TASK INPUTS:
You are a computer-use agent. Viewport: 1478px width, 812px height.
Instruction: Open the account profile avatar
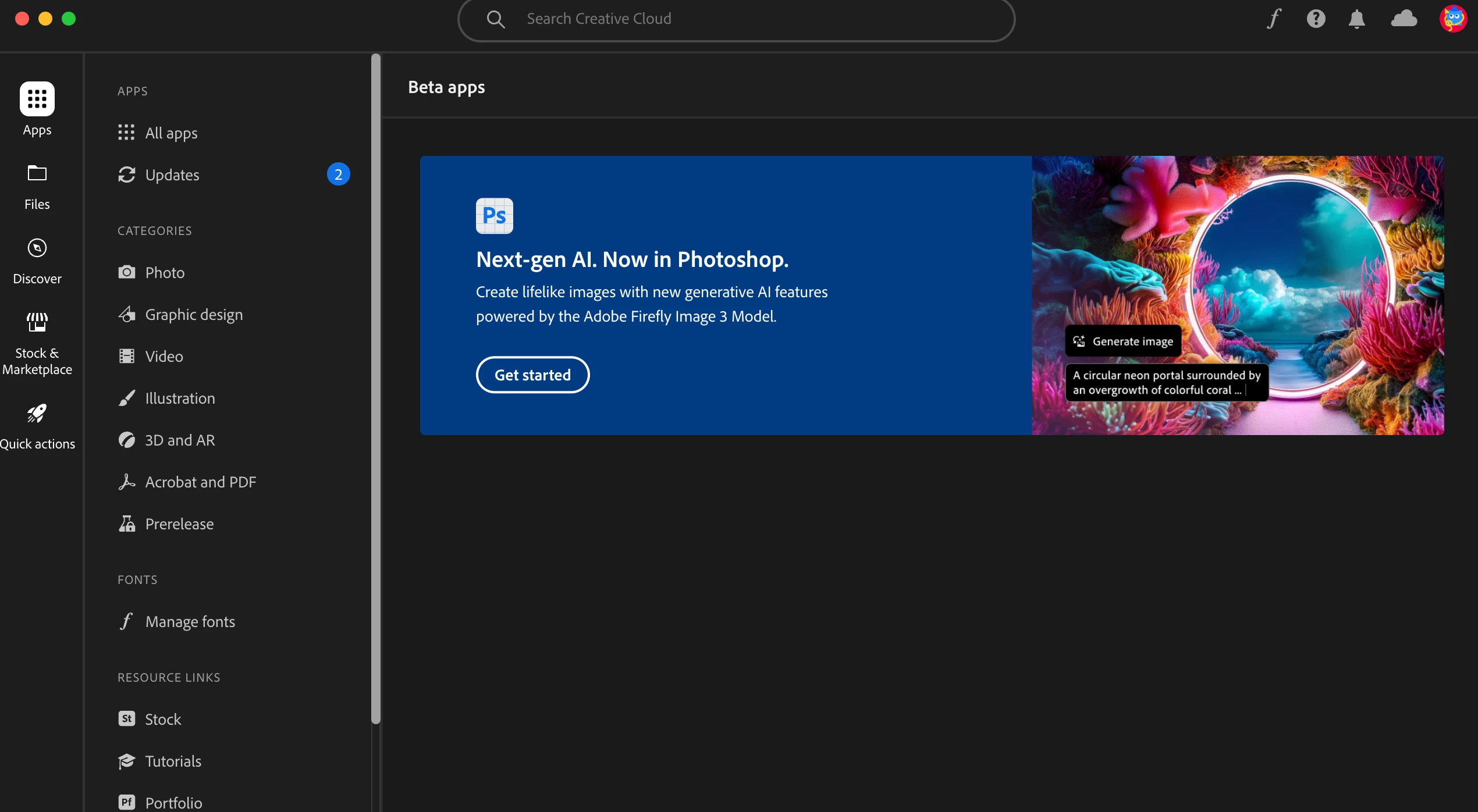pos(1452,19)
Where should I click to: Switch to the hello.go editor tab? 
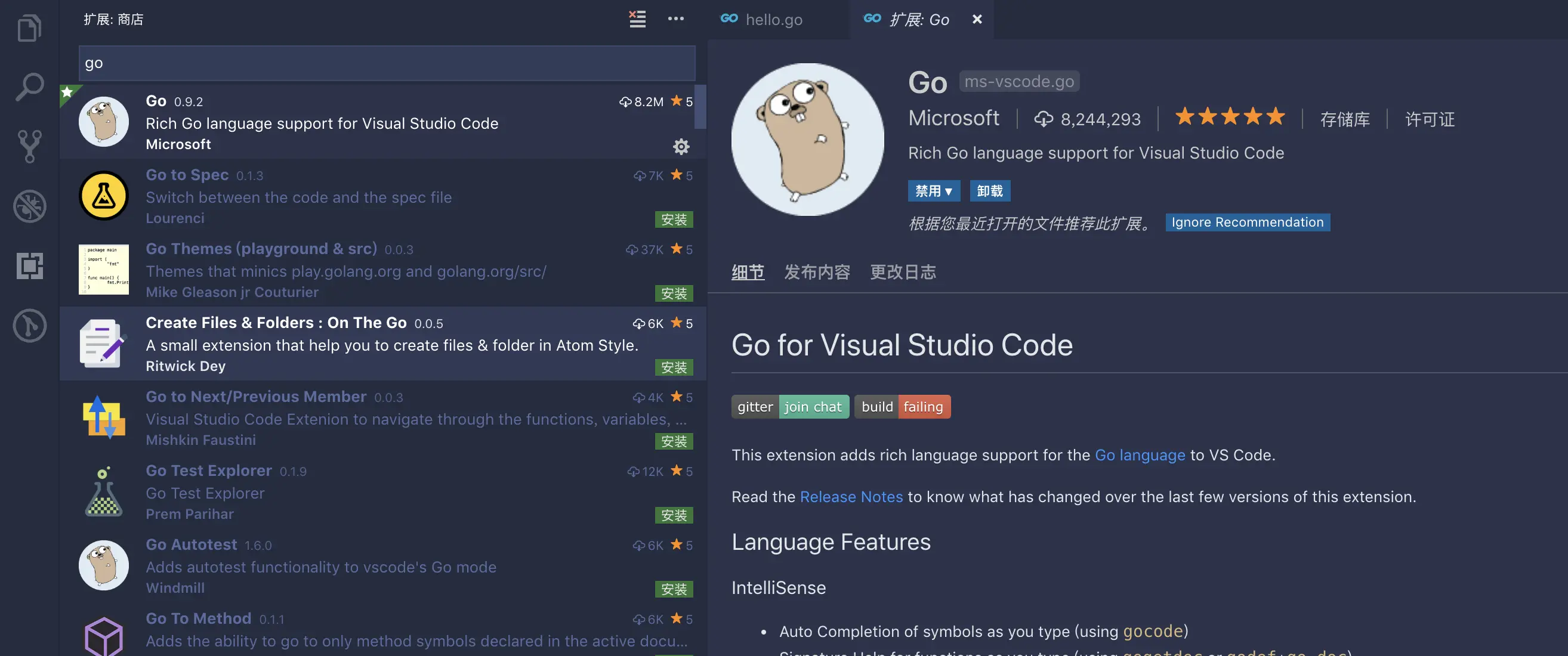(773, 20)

EXERCISE INSTRUCTIONS:
Without the pictures, return the records above exactly as given.

SOLUTION FOR THIS EXERCISE:
You are a computer-use agent. Viewport: 1478px width, 812px height.
Instruction: Open the account profile avatar
pos(1452,19)
Where should I click to: Switch to the hello.go editor tab? 
(773, 20)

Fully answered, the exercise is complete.